Das sei alles andere als betriebsdienlich — auch wenn im Warenlager wohl allgemein ein "rauer Ton" herrsche und die Kollegen sich "immer mal wieder" in die Quere kamen. Körperliche Attacken störten das kollegiale Verhältnis so, dass vernünftige Zusammenarbeit unmöglich werde. Zudem habe A offenkundig in Kauf genommen, dass er selbst und sein Opfer B arbeitsunfähig wurden. Dass das nicht dem Interesse des Unternehmens diene, liege auf der Hand.

"Selbständiger Transportunternehmer" entlassen

Kündigungsschutz: Wer täglich um sechs Uhr früh antreten muss, arbeitet nicht selbständig

Ein Lkw-Fahrer hatte bei der Stadt Düsseldorf ordnungsgemäß einen Betrieb angemeldet - als Kleintransportunternehmer. Tatsächlich führte er Aufträge für eine Speditionsfirma aus. Laut Vertrag war der "Unternehmer" verpflichtet, zur Übergabe der Ladung morgens um sechs Uhr im Depot der Firma zu erscheinen. Maximal 20 Tage im Jahr war er berechtigt, keine Frachtaufträge auszuführen.
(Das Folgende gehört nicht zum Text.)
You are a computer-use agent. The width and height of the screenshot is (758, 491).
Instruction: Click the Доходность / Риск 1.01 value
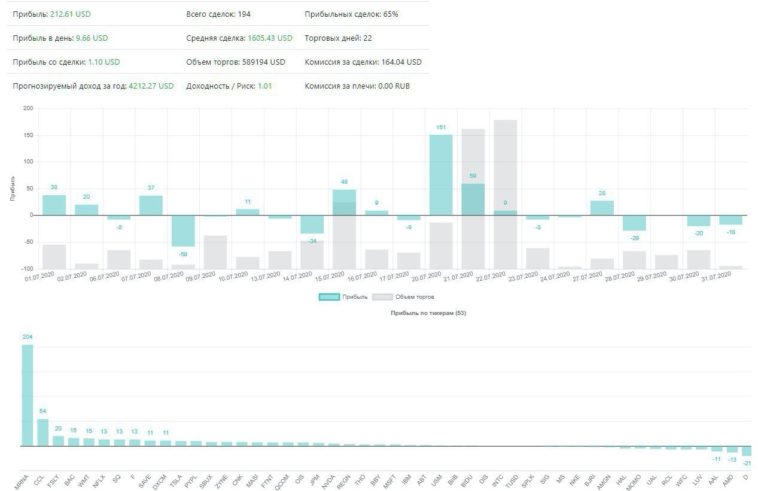coord(265,86)
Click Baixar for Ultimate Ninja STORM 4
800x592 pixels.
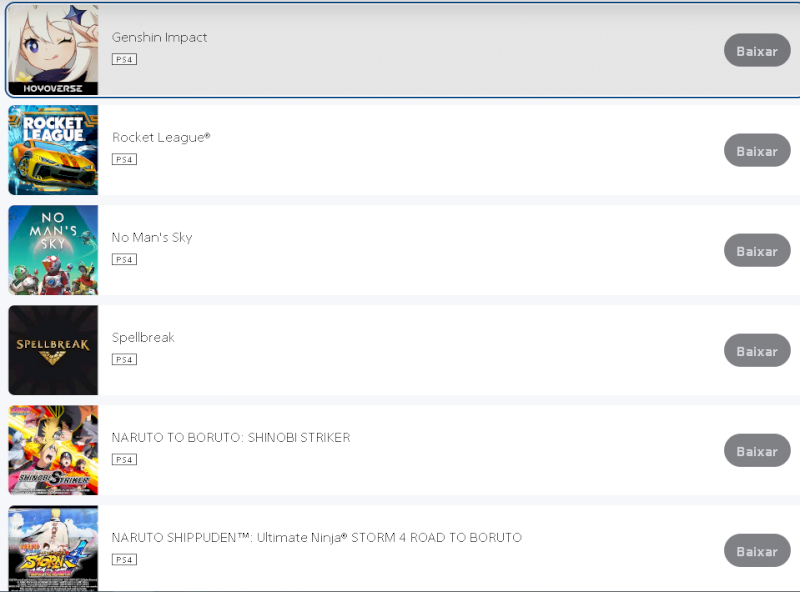click(x=757, y=551)
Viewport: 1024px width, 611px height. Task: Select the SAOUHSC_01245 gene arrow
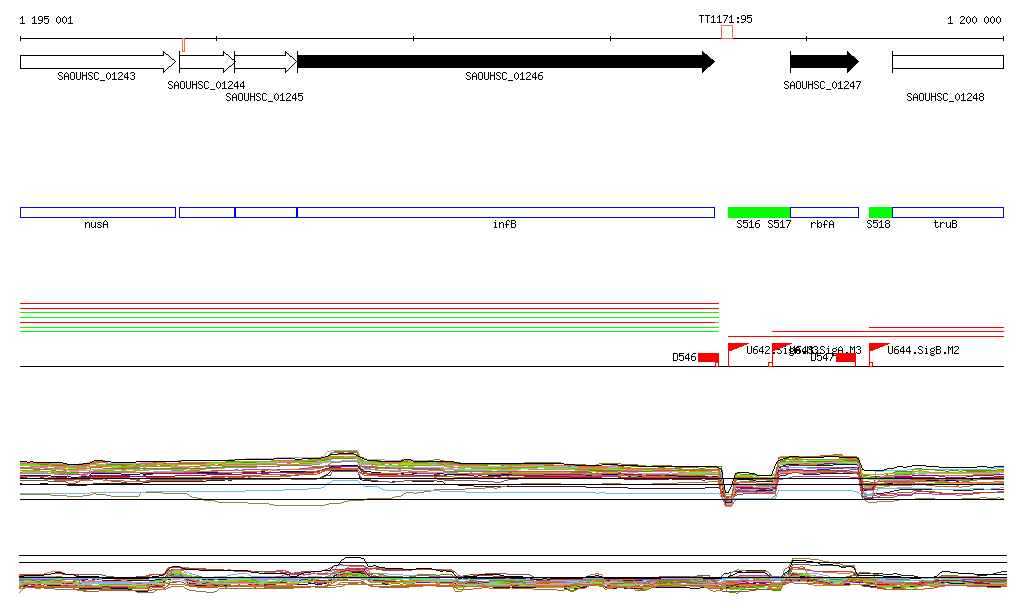tap(265, 62)
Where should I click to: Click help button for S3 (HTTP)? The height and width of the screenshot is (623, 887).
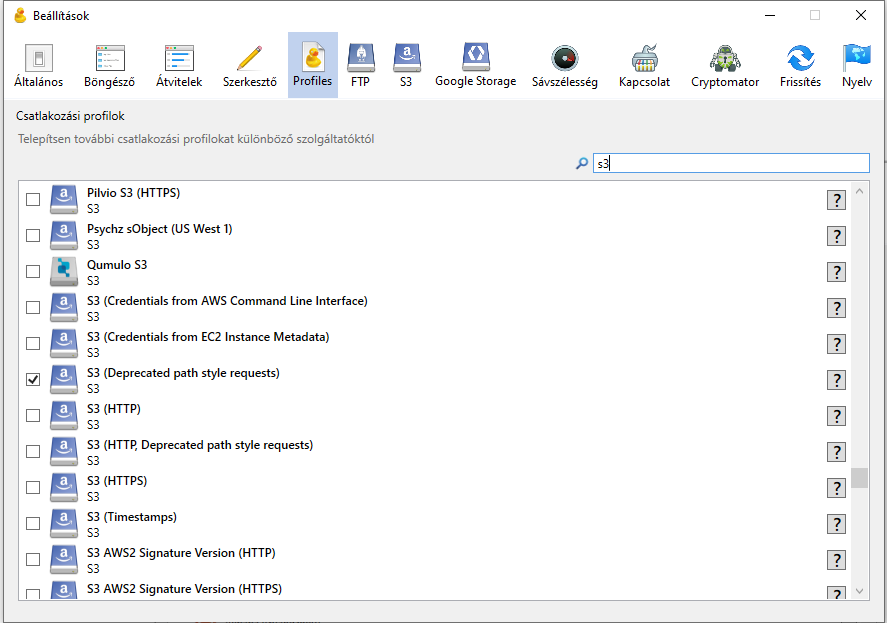(836, 416)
Als ihm die Speditionsfirma kündigte, reichte der Fahrer Kündigungsschutzklage beim Arbeitsgericht ein. Die Firma hielt die Klage für unzulässig, weil kein Arbeitsverhältnis bestehe. Im Gegensatz zum Arbeitsgericht ging jedoch das Landesarbeitsgericht (LAG) Düsseldorf von einem Arbeitsverhältnis aus und gab dem Fahrer Recht (14 Ta 330/94).

Der Transport-"Unternehmer" sei von seinem Vertragspartner wirtschaftlich abhängig und könne deshalb auch wegen der Kündigung die Arbeitsgerichte anrufen, entschied das LAG. Der Fahrer müsse sich an feste Arbeitszeiten halten und bekomme die Anzahl der "freien" Tage vorgeschrieben. So arbeite kein selbständiger Unternehmer. Zumindest sei der Fahrer so ähnlich wie ein Arbeitnehmer beschäftigt. Daher gelte für ihn das Kündigungsschutzgesetz in gleicher Weise wie für Arbeitnehmer.